Use this plan to prepare for a multi day mountain bike stage race such as Trans Rockies, Trans Alps and Cape Epic. This plan is designed to give you the strength and fitness required for a successful completion of the event. Visit the LW Coaching website http://lwcoaching.com/ to ask training plan questions on our forum, read mountain bike specific training articles, learn new workouts and see what events our coaches and athletes have been racing.
DAY #: Do 15 minutes of core training. Choose a variety of exercises for your hips, abdominals and back. Examples are bridging, pillar exercises, crunches, back extensions, Pilates. Then do 15 minutes of stretching. Focus on your legs and hips.
Follow this link for exercise suggestions Core Training for Mountain Bikers: http://lwcoaching.com/core-strength-for-mountain-bikers/
DAY #2: Heart rate and performance test. Do a long deep warm up prior to the test. Then time trial 20 minutes on a flat out-back course or up a continuous gradual climb. Pace the 20 minutes evenly with a maximal effort. Record average power, average heart rate and distance covered in the 20 minutes. Finish ride time with long easy cool down. Use the LW Coaching Heart Rate Zone and Power Training level Calculator at this link to calculate your training zones/levels: http://lwcoaching.com/trainingplans/levelCalcs.htm . Prior to conducting this test review the Testing Guidelines doc found at this link: http://lwcoaching.com/?p=138
DAY #3: Warm up for 10 minutes with easy spinning.
Max Cadence Set: 10 X 1 minutes as 10 seconds max cadence and 50 seconds easy spin recovery. HR stays zone 2 and below.
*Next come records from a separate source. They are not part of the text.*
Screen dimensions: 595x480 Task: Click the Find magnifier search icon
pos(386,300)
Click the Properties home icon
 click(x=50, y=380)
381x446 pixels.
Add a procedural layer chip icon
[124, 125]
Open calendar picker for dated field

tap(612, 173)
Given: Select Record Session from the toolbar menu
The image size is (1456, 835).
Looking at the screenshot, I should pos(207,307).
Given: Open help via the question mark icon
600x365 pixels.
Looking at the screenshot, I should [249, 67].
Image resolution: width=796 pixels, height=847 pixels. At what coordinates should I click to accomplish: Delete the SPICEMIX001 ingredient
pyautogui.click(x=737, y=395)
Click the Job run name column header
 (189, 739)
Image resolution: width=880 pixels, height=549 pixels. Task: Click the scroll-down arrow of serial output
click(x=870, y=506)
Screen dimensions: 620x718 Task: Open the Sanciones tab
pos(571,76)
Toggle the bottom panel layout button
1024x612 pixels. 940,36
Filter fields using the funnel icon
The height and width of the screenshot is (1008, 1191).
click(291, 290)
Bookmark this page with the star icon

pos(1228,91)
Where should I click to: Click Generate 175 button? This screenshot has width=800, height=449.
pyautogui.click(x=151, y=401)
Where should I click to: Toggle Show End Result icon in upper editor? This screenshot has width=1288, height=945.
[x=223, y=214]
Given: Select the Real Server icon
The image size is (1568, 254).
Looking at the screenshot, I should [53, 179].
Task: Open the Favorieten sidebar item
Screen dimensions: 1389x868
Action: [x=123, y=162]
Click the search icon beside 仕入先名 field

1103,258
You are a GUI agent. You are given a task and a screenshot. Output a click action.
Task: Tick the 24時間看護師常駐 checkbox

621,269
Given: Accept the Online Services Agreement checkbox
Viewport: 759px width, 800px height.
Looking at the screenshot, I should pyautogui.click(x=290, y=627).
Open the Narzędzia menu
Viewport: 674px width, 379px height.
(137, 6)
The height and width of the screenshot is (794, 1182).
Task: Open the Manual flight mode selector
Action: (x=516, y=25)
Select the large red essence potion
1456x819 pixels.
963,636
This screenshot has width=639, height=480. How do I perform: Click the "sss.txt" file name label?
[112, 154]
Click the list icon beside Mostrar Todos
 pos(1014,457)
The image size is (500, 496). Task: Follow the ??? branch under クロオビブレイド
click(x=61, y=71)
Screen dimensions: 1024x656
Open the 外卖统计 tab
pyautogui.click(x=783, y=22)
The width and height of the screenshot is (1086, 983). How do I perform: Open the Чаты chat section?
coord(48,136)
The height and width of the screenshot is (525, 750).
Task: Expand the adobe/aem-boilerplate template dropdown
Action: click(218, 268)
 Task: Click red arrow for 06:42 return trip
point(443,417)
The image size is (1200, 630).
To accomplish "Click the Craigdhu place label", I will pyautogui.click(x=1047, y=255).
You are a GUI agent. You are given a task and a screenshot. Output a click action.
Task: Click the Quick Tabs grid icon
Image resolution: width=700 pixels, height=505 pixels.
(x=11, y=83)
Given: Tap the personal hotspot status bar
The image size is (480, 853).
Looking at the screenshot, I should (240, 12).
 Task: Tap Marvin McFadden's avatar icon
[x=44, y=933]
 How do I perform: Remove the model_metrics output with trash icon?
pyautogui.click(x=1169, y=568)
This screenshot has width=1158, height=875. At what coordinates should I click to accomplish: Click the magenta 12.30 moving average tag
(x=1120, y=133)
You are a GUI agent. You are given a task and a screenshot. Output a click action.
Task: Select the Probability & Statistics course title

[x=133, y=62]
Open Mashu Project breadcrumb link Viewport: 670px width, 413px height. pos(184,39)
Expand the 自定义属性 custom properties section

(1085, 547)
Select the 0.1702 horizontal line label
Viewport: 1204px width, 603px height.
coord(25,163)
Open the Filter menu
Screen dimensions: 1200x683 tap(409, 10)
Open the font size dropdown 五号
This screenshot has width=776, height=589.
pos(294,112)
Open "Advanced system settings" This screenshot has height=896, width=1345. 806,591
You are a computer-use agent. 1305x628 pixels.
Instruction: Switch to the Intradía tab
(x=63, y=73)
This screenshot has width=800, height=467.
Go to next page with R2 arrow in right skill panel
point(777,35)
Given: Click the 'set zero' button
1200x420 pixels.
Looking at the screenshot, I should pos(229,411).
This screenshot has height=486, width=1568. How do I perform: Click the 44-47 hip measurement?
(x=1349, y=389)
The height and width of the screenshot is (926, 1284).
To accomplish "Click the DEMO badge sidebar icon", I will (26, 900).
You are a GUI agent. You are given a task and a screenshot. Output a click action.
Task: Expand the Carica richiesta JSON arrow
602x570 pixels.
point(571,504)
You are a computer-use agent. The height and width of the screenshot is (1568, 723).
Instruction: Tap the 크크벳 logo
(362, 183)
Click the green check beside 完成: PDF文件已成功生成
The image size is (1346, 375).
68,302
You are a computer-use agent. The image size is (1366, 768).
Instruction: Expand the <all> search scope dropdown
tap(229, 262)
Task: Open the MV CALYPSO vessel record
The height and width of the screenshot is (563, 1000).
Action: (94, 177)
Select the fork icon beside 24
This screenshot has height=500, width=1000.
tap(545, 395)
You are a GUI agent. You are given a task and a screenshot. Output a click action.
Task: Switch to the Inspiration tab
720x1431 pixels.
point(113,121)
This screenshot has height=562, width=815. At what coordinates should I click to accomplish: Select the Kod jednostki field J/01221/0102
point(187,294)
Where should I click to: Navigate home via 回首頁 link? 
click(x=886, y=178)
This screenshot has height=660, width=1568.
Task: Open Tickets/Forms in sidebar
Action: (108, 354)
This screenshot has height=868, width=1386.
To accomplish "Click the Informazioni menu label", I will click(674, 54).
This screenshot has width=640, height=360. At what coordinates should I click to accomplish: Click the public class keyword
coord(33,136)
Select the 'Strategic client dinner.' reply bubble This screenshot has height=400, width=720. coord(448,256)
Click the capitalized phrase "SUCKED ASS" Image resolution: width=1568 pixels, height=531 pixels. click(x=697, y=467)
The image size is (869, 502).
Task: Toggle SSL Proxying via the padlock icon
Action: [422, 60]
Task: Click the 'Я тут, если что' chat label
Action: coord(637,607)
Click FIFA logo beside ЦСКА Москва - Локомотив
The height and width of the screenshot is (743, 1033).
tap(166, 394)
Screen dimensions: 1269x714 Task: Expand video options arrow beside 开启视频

Spin-Up Set: 8 X 2 minutes as 1 minute high cadence, 1 minute easy spin. HR stays zone 2 and below.
One Leg Pedaling Set: 8 X 3 minutes as 1 minute right leg only at 90 rpm, 1 minute left leg only at 90 rpm, 1 minute both legs at 95 rpm. HR stays zone 2 and below.
10 minutes easy cool down.
DAY #3: After riding today do 15 minutes of core training. Choose a variety of exercises for your hips, abdominals and back. Examples are bridging, pillar exercises, crunches, back extensions, Pilates. Then do 15 minutes of stretching. Focus on your legs and hips.
DAY #4: Tempo intervals. On road or trainer. Do 4 x 6 minutes in the 3 zone (2 minute recoveries). Relax! Smooth pedaling. 80-90 rpm.
DAY #4: After riding today use a combination of rolling on the foam roller and stretching to work out your hot spots.
DAY #5: Core training. Do a variety of exercises for your hip, abdominal and lower back muscles. Examples are bridging, pillar exercises, crunches, back extensions, Pilates.